Species of gastropod

Mitromorpha incerta is a species of sea snail, a marine gastropod mollusk in the family Mitromorphidae.

==Description==
The length of the shell is 4.1 mm, its diameter 1.6 mm.

(Original description) The uniform light brown shell is small, narrow, somewhat solid and has a fusiform shape. It is composed of 5½ slightly convex whorls, with a well impressed suture. The embryonic portion consists of 1½ whorl smooth and slightly swollen from the dorsal aspect, and apparently with an exsert tip. The penultimate and spire whorls relatively strongly ornate, with close narrow ribs traversed by a few strong spiral threads. On the penultimate whorl itself there are twelve or thirteen ribs which are broader than the interspaces, and there are about five spiral threads, the median one being the coarsest. The ribs gradually fade out on the body whorl, but there are numerous (about fifteen) more or less irregular spiral threads, the strongest being situated at about the shoulder. The aperture is elongate-ovate, a little less than half the length of the shell, with a very broad anterior canal.
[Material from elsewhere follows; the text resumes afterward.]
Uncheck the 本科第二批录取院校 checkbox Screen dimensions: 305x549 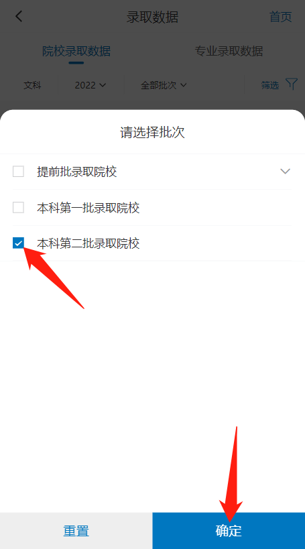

The columella is smooth, slightly excavated medially, and with a gentle twist towards the anterior end.

The protoconch is conical. The shell shows three subconvex whorls. The suture is shallow. The, whorls are minutely granulated in spiral rows, fifteen in the third whorl.

==Distribution==
This marine species is endemic to Australia and occurs off Victoria and South Australia.